1. The extract in Box 23.8 is from a speech given in Philadelphia by the Democratic Senator Barack Obama in March 2008. Obama responds in this speech – often referred to as his 'race speech' – to the controversy surrounding comments made by his local pastor Reverend Jeremiah Wright, including remarks suggesting that the United States had provoked the terrorist attacks of September 2001. Obama was elected as the USA's first African-American president in November 2008. You should read the extract and consider the following questions.

    (a) Consider the different discourses or interpretive repertoires that are being drawn upon to construct the speaker’s arguments: for example, which moral, historical and political ideas are being mobilised in order to support the speaker's position?
    (b) How does the speaker construct a particular 'identity' or 'voice' for himself? What is the potential effect of such a voice – how might it be heard – within discourses of race?

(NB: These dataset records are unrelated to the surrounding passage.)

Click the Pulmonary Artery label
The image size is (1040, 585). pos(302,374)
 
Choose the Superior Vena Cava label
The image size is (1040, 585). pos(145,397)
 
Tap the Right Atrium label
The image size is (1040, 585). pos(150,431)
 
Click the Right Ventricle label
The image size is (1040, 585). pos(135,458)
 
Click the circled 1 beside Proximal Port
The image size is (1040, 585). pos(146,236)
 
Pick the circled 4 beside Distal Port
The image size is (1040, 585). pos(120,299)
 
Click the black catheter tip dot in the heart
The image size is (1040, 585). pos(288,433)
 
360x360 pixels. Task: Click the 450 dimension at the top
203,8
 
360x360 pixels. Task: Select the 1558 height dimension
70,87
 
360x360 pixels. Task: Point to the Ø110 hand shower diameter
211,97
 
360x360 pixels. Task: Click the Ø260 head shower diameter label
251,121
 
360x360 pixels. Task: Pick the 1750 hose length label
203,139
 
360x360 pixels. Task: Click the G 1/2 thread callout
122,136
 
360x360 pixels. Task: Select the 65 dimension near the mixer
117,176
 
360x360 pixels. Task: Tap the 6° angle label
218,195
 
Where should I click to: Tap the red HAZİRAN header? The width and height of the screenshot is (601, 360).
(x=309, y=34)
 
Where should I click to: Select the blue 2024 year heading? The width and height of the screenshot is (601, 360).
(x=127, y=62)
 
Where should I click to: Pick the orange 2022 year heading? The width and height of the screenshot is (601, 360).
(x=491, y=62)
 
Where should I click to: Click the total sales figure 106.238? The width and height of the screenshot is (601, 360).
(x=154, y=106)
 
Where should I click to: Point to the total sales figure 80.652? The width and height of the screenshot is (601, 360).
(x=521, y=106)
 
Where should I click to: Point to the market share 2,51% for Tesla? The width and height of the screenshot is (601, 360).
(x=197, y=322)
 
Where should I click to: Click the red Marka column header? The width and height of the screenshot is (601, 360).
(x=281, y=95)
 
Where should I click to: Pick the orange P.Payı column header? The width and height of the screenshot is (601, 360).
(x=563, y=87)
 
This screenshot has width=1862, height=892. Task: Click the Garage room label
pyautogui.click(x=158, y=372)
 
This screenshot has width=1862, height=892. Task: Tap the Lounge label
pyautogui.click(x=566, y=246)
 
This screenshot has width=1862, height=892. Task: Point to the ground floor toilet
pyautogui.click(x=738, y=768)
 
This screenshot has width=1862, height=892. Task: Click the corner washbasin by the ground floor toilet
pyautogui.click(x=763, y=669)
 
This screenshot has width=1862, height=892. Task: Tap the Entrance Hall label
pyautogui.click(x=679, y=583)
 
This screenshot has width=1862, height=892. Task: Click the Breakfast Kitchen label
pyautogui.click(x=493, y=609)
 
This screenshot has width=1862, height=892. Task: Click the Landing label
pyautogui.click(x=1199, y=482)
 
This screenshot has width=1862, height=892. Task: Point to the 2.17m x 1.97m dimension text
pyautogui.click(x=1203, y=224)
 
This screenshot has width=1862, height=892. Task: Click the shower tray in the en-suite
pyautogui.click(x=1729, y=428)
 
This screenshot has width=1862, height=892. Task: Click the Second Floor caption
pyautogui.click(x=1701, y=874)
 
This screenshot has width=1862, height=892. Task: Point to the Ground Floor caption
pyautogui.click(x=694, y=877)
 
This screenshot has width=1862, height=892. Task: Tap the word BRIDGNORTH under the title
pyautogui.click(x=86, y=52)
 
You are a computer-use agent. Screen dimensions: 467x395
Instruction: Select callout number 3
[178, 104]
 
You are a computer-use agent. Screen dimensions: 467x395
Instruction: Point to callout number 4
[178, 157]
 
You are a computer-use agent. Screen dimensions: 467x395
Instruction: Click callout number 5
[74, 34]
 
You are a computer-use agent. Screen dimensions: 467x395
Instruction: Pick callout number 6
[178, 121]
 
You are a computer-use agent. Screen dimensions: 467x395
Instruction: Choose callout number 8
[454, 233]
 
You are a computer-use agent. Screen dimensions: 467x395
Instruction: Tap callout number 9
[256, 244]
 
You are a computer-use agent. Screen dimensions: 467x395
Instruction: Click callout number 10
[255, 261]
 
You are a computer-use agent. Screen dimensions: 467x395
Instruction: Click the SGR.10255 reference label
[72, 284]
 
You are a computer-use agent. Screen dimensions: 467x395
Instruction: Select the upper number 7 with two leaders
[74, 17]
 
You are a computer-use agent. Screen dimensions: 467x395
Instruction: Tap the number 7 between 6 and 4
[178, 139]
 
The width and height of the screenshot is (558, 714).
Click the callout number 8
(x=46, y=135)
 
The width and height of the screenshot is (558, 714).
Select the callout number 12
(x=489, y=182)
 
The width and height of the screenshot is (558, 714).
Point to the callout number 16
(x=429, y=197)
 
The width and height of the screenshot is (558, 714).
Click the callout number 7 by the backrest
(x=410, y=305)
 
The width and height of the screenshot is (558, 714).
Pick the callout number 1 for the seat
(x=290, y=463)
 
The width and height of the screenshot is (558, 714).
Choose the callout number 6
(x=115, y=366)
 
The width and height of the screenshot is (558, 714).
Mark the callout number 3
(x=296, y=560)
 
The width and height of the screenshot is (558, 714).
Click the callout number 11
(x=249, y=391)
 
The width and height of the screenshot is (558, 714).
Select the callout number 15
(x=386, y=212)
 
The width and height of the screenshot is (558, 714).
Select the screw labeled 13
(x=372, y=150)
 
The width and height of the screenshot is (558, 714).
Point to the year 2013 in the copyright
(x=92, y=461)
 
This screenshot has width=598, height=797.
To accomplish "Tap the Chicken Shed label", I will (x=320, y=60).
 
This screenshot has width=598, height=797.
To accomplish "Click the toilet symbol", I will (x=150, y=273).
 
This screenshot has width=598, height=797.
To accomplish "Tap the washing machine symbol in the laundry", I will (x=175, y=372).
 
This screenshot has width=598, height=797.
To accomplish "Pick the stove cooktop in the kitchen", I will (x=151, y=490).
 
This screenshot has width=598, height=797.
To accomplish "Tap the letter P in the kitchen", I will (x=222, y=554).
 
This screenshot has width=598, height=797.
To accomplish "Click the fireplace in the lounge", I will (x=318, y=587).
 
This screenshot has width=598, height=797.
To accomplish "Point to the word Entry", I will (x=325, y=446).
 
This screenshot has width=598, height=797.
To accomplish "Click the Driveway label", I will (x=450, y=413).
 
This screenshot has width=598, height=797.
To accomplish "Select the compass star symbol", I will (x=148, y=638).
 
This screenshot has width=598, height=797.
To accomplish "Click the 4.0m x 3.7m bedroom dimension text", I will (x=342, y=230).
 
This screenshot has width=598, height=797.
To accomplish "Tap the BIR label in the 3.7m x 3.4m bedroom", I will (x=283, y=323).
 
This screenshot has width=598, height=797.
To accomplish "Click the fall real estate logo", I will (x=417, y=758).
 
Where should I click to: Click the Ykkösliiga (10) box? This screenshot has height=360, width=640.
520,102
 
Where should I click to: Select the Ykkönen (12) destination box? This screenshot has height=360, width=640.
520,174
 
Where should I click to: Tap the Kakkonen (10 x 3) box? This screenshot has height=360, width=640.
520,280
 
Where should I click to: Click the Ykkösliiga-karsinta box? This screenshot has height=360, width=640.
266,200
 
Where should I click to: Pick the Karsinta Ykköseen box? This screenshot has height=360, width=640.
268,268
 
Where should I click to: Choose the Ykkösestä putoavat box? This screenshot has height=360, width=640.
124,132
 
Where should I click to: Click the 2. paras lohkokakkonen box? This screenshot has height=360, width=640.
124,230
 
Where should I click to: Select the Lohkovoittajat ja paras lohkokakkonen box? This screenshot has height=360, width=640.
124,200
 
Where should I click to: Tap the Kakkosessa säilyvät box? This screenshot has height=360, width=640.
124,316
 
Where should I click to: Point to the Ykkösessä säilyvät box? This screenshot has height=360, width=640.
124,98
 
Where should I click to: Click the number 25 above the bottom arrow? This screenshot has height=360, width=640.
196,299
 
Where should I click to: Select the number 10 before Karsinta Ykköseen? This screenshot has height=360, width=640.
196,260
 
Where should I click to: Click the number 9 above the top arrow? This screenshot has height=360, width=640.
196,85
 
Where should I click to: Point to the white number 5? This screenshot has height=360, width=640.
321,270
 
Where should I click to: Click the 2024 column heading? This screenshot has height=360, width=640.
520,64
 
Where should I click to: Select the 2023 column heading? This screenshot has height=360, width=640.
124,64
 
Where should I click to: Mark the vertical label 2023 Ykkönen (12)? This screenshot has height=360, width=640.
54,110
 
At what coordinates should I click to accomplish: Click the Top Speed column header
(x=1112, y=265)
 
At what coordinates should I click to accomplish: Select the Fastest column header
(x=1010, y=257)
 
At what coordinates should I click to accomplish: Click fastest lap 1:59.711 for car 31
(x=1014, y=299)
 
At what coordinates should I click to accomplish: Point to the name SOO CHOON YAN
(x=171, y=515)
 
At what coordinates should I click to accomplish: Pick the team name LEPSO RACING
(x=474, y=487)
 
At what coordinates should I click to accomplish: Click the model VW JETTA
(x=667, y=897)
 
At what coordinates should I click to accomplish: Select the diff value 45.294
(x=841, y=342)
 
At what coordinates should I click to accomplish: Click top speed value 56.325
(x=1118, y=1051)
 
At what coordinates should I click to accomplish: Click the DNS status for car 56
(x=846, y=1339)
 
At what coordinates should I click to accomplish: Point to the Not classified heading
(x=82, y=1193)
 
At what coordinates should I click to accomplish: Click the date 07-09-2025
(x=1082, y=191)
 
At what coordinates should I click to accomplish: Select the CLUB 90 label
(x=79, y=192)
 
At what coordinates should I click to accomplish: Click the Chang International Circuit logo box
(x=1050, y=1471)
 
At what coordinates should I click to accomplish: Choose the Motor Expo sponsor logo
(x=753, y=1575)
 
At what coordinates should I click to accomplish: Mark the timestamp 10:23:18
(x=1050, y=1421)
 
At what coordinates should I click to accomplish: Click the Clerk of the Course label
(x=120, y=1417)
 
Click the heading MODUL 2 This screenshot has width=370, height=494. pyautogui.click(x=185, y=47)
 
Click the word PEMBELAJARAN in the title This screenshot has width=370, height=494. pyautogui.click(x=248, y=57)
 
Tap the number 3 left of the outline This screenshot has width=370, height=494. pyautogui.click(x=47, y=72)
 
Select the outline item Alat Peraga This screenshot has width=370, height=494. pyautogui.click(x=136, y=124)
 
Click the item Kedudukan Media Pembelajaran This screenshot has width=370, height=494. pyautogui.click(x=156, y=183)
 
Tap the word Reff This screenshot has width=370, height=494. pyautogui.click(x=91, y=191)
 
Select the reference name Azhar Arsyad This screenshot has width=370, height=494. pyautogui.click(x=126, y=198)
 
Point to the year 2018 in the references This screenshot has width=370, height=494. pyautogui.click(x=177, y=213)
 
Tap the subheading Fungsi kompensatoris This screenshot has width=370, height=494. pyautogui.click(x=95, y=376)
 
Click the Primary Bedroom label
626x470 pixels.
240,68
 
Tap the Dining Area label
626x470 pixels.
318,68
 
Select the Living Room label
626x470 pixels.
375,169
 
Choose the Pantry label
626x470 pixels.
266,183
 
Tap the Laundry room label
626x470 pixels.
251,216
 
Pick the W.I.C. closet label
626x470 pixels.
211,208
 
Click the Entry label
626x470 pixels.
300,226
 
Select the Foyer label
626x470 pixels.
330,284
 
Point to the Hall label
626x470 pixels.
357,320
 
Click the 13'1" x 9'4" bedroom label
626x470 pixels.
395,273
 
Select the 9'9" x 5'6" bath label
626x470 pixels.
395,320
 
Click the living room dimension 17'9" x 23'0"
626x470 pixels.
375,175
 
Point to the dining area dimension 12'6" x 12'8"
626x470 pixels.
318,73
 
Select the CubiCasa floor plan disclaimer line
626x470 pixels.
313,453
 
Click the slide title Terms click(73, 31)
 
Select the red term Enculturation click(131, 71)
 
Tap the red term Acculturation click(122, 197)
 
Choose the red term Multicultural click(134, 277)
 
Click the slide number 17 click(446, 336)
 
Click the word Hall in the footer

    (c) Which other individuals are invoked in this extract? How are their stories positioned in relation to this account? You should look here not only for references to specific individuals, but also 'types', such as 'fathers' or 'lobbyists'. How do the references to these types of actors draw on other discourses from outside the text?
    (d) How does the speech use variation and patterns of emphasis to create its rhetorical effect?
    (e) Can you identify strategies of nominalisation or passivisation in this speech – that is, where agency is imputed not to social actors but to impersonal nouns or abstract processes? Alternatively, can you identify moments where agency is imputed to individuals or groups? What is the effect of these contrasting versions of agency in the speech?
    (f) In what ways does the speaker characterise America and Americans?